Lo Zimbabwe di Mugabe

Mentre si avvicina il centesimo giorno del settimo mandato da presidente di Robert Mugabe, due rapporti usciti a meno di una settimana di distanza uno dall'altro, pubblicati da Amnesty International e da Human Rights Watch, sottolineano che lo Zimbabwe ha ancora molta strada da fare in termini di rispetto dei diritti umani e di infrastrutture idriche e sanitarie.
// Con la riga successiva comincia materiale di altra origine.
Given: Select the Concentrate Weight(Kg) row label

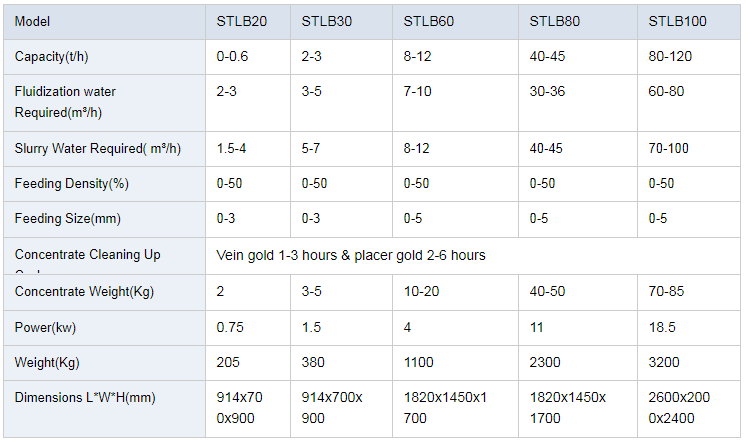Looking at the screenshot, I should pos(85,291).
Anche se la situazione politica ed economica negli ultimi anni è migliorata, le violazioni dei diritti umani, soprattutto nei confronti dei giornalisti, degli attivisti e degli oppositori politici, non si sono mai fermate. L'applicazione della nuova Costituzione, entrata in vigore a maggio, che prevede la tutela dei diritti economici, sociali, culturali, civili e politici, è ostacolata dalla corruzione, dalla cattiva amministrazione e dalla mancanza di volontà che hanno segnato la vita politica dello Zimbabwe sin dalla sua definitiva indipendenza dal Regno Unito nel 1980.

Il governo di coalizione che ha guidato il Paese tra il 2009 e il 2013, composto dall'Unione Nazionale Africana Zimbabwe - Fronte Patriottico (Zanu-Pf) di Mugabe e dal Movimento per il Cambiamento Democratico (Mdc) del suo avversario Morgan Tsvangirai, ha consentito al Paese di non sprofondare nel vortice della violenza seguito alle contestate elezioni del 2008. Ma non è riuscito ad attuare le riforme istituzionali necessarie a garantire trasparenza e democrazia né a prendere le distanze dagli errori del passato e a migliorare le condizioni per il 70 per cento della popolazione che vive sotto la soglia di povertà.
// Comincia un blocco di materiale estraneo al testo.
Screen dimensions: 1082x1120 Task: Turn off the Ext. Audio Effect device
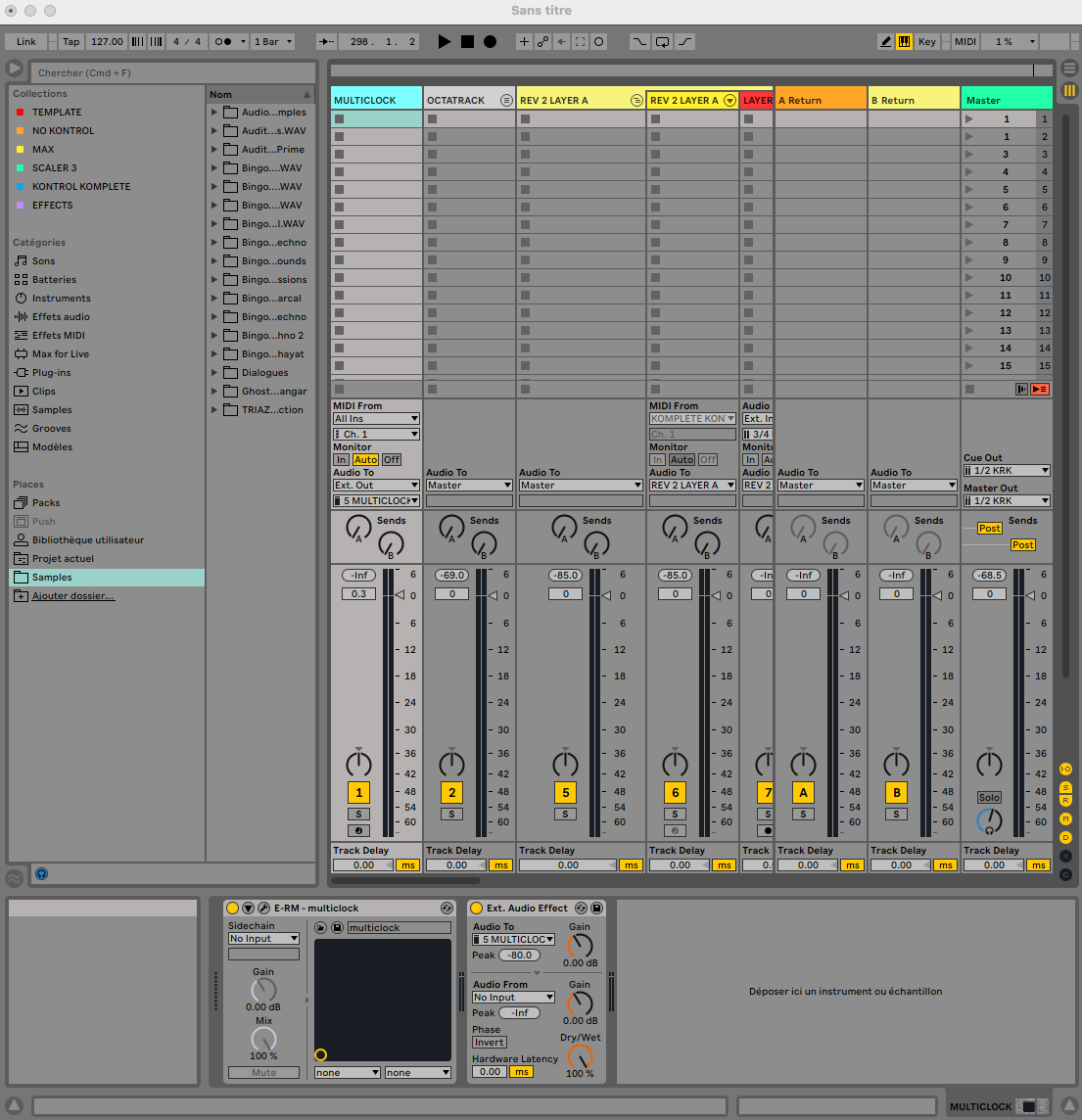477,908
I dati di Transparency International dimostrano che negli ultimi anni la corruzione è persino cresciuta e il Paese è passato dalla 24esima posizione tra gli Stati più corrotti al mondo nel 2008 alla tredicesima nel 2012. A ottobre, inoltre, la Zimbabwe's Revenue Authority (Zimra) ha stimato che lo scorso anno il paese ha perso due miliardi di dollari a causa della corruzione.

Secondo Amnesty International, il nuovo governo deve stabilire un'agenda dei diritti umani da seguire tra il 2013 e il 2018, per garantire alla popolazione la libertà di espressione, di associazione e di riunione, per cancellare il clima di impunità che aleggia nel paese e per rendere giustizia alle vittime.
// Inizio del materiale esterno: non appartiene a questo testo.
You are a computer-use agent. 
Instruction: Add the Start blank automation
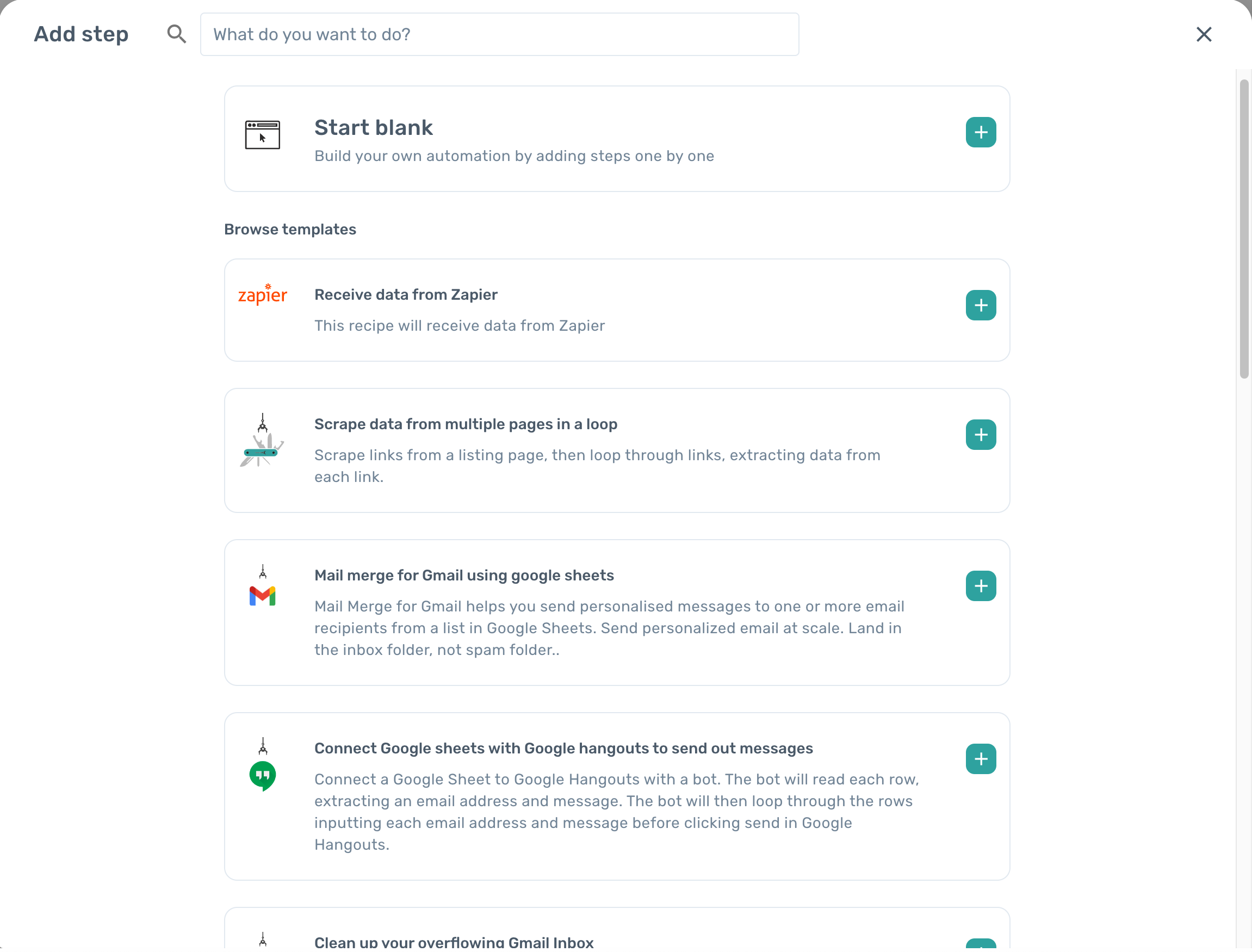coord(981,133)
Nel suo rapporto "Human Rights Agenda for the New Government - 2013 to 2018", l'organizzazione denuncia che ancora oggi gli attivisti e gli oppositori politici vivono in un clima di sospetto e di repressione. Molti di loro sono arrestati arbitrariamente e detenuti per periodi più o meno prolungati senza accuse e contro la legge, come è successo a Okay Machisa, direttore della Zimbabwe Human Rights Association, che a gennaio ha passato due settimane in carcere. Le forze dell'ordine, inoltre, continuano a usare la forza per reprimere ogni voce critica: il 19 settembre, per esempio, la polizia ha attaccato un corteo pacifico organizzato dal movimento Women of Zimbabwe Arise, diretto al Parlamento per presentare una petizione.

Gli abitanti dello Zimbabwe, d'altra parte, hanno ancora molto da conquistare anche dal punto di vista delle infrastrutture. Milioni di persone solo nella capitale, infatti, non hanno accesso all'acqua potabile né ai servizi sanitari, come sottolinea il rapporto di Human Rights Watch "Trubled Water". Le tubature di Harare sono vecchie e malandate e non sono in grado di soddisfare le necessità di una popolazione che in due decenni è passata da 600mila a quattro milioni di persone. Molte abitazioni, quindi, sono prive di acqua corrente e le famiglie fanno affidamento sui pozzi, molti dei quali sono contaminati. I liquami spesso fuoriescono dai tubi rotti e si riversano nelle strade, dove giocano i bambini. La mancanza di latrine, poi, aumenta i rischi per la salute, soprattutto delle donne. Queste condizioni, avverte Hrw, potrebbero favorire la diffusione di malattie nei sobborghi densamente popolati della città, a cinque anni dall'epidemia di colera che fece quattromila morti nel Paese.

L'89enne Mugabe, al potere da 33 anni, reinsediatosi il 22 agosto dopo aver vinto le elezioni con oltre il 60 per cento dei voti, non sembra intenzionato a dare una svolta alle politiche disastrose che hanno portato il Paese a classificarsi al decimo posto nell'indice degli Stati falliti 2013, redatto dal centro di ricerca Fund for Peace in collaborazione con Foreign Policy. La pena di morte continua a essere consentita nel Paese e il nuovo esecutivo non ha previsto alcuna misura a favore delle 700mila persone che nel 2005 furono costrette ad abbandonare le loro case nell'ambito della cosiddetta Operazione Murambatsvina, lanciata dal governo per demolire le baracche illegali nelle aree urbane. Trascorsi quasi cento giorni dal suo settimo insediamento, dunque, nessun segnale fa sperare che il prossimo mandato di Mugabe sarà diverso dai precedenti.